## Aim of the exercise
Isolate every line in the data with the string "screenshot" and copy it.

## Data provided
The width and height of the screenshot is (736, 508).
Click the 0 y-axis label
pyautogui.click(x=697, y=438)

* * *

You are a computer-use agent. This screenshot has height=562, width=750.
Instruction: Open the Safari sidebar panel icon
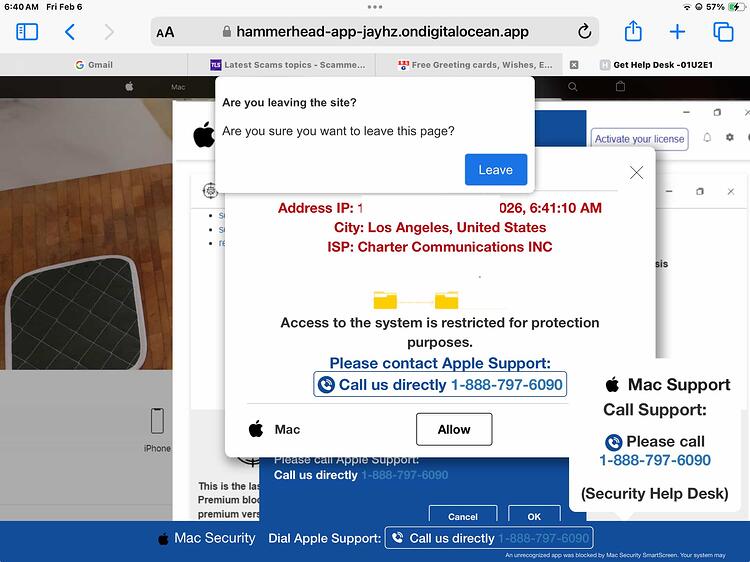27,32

==

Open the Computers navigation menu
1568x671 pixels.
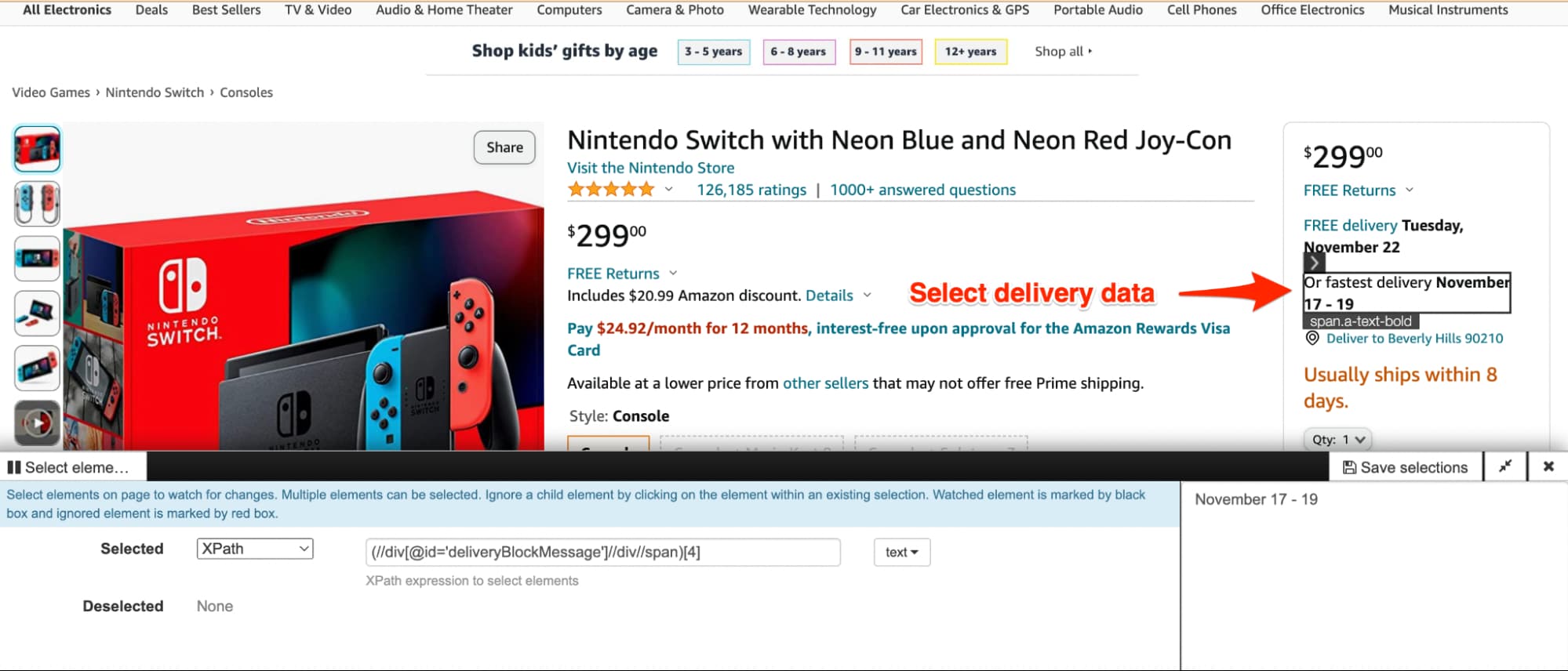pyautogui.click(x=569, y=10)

## Task result
The width and height of the screenshot is (736, 508).
You are a computer-use agent. This screenshot has height=562, width=750.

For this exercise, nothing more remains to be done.